As a fan of Adekunle Gold’s music, the only thing you can expect, is the unexpected. Every installment to his musical quota and release under his belt, which is overflowing with a pick and mix of songs, writing his first one at 15, gives us a slice of his life. Not afraid to share the highs and lows, wins and losses, his listeners are right alongside him, as he navigates through life, sharing some of his toughest moments, one of those being the loss of his younger sister. “She had a knack for singing like I did. Losing her was hard. She was really precious to me, just like the rest of my sisters obviously, we had a really great connection, and she was really happy to see me perform on stages, even though it was just churches back then. She would confide in me; we would talk like friends. When I lost her to a heart disease, it really changed my life. I wanted to win because of her. I wanted to win so bad because of her, I wanted her to see that – look Busayo we did it.”
As we watch Adekunle ascend to the throne of Afropop royalty, hitting just about every continent and stage as he goes, it’s hard to believe there was ever a point in which the world refused to take note of him.

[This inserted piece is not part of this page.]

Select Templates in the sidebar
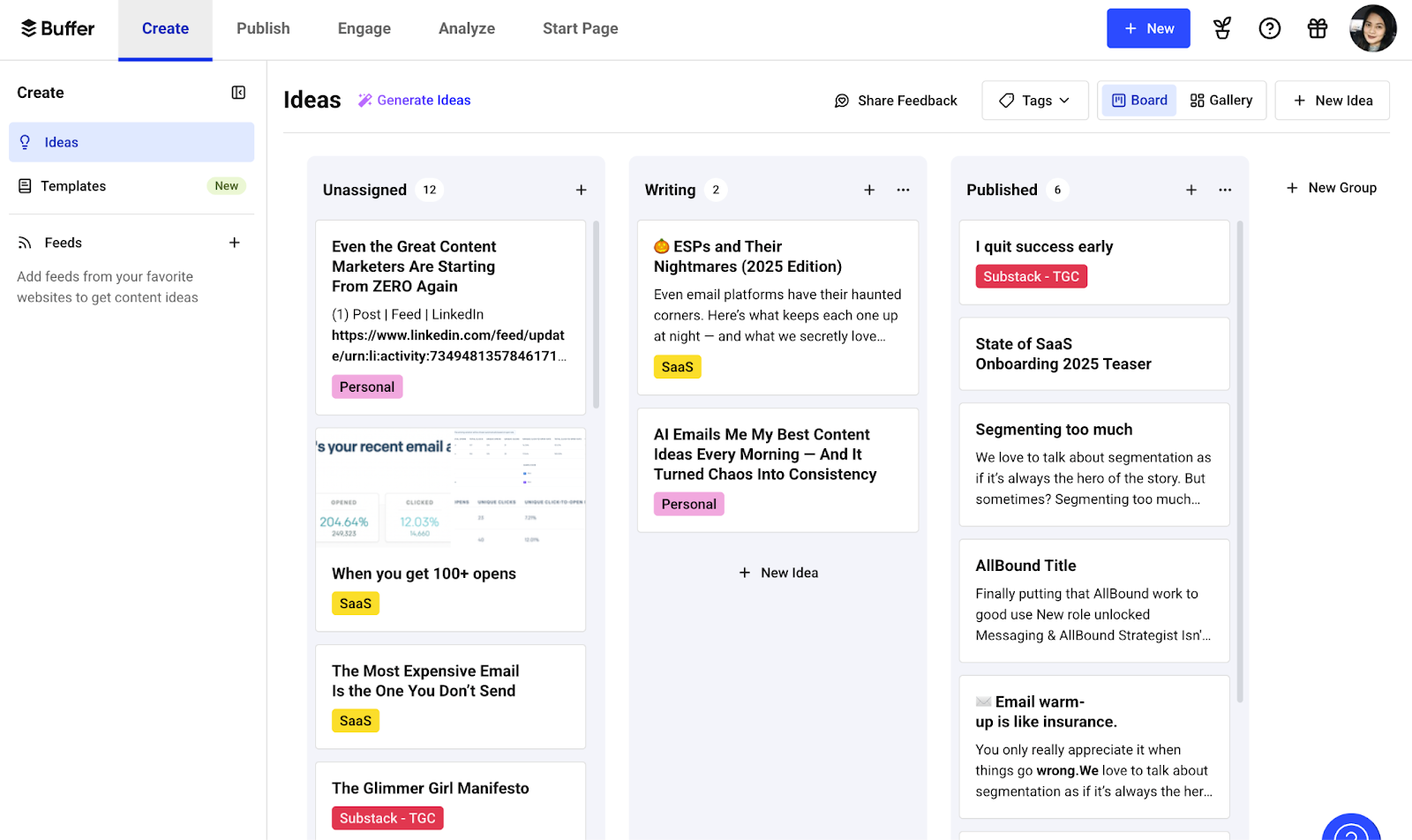Viewport: 1412px width, 840px height. pos(73,186)
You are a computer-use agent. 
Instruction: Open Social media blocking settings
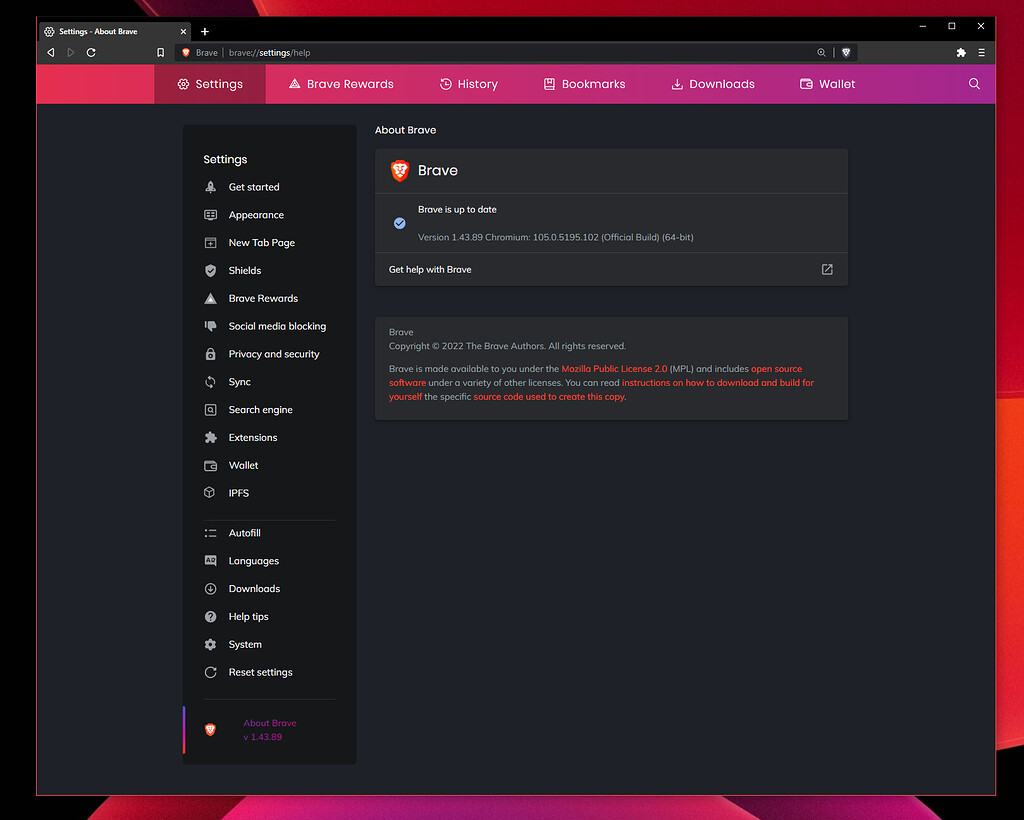[277, 325]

Gold is the kind of Artist who grabs your attention in the first few beats, but the beginning of his career tells a different story, one of standing in the audition rooms of MTN Project Fame and other talent shows, struggling for recognition. True to his nature, rejection only added fuel to the flames, manifesting into resilience. “Until I see the end of something I don’t stop. I thought you know what I think I really have a shot at this thing, I knew that I had a knack for writing, so it was this moment that really gingered me to say I really want to do this thing full time.”